[Task statement]: All lines from the one containing "The width and height of the screenshot is (502, 393)." through the end of the data below are to be transcribed exactly. Leave out the rest.
[Start of Attachment]
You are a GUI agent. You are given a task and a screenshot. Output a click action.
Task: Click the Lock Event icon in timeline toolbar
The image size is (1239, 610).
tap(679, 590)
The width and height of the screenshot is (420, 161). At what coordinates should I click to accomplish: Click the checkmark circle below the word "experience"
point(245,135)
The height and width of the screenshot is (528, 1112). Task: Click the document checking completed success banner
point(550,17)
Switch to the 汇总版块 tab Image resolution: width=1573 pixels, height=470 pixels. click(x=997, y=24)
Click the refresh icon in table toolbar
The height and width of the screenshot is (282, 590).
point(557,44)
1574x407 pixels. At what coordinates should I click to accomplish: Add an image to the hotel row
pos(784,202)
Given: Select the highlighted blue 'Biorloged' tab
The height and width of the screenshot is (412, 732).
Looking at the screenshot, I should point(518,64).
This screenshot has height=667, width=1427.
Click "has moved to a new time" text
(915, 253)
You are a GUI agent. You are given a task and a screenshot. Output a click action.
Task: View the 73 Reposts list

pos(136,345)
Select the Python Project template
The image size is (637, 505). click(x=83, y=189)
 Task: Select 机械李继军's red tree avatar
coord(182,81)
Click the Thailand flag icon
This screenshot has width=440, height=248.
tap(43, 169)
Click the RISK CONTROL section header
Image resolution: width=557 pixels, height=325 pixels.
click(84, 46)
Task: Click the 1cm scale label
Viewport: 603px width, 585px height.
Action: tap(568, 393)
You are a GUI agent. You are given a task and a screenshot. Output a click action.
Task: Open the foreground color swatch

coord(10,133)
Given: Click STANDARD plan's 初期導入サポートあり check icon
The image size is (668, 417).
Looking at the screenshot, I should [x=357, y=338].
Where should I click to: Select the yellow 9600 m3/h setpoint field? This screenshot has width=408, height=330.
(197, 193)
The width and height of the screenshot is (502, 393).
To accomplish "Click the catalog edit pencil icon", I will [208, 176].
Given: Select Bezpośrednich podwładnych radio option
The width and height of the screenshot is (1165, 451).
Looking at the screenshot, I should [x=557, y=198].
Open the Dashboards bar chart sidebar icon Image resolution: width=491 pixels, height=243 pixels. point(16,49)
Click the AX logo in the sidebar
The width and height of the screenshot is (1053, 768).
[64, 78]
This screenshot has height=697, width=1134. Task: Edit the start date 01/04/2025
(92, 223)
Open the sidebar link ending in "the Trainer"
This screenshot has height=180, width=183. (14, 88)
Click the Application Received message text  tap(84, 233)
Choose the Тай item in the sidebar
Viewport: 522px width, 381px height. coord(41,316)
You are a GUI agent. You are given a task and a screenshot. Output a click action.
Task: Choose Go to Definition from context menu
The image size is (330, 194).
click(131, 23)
[End of Attachment]
[Written reply]:
The width and height of the screenshot is (502, 393).
To accomplish "Click the catalog edit pencil icon", I will [208, 176].
Given: Select Bezpośrednich podwładnych radio option
The width and height of the screenshot is (1165, 451).
Looking at the screenshot, I should [x=557, y=198].
Open the Dashboards bar chart sidebar icon Image resolution: width=491 pixels, height=243 pixels. point(16,49)
Click the AX logo in the sidebar
The width and height of the screenshot is (1053, 768).
[64, 78]
This screenshot has height=697, width=1134. Task: Edit the start date 01/04/2025
(92, 223)
Open the sidebar link ending in "the Trainer"
This screenshot has height=180, width=183. (14, 88)
Click the Application Received message text  tap(84, 233)
Choose the Тай item in the sidebar
Viewport: 522px width, 381px height. coord(41,316)
You are a GUI agent. You are given a task and a screenshot. Output a click action.
Task: Choose Go to Definition from context menu
The image size is (330, 194).
click(131, 23)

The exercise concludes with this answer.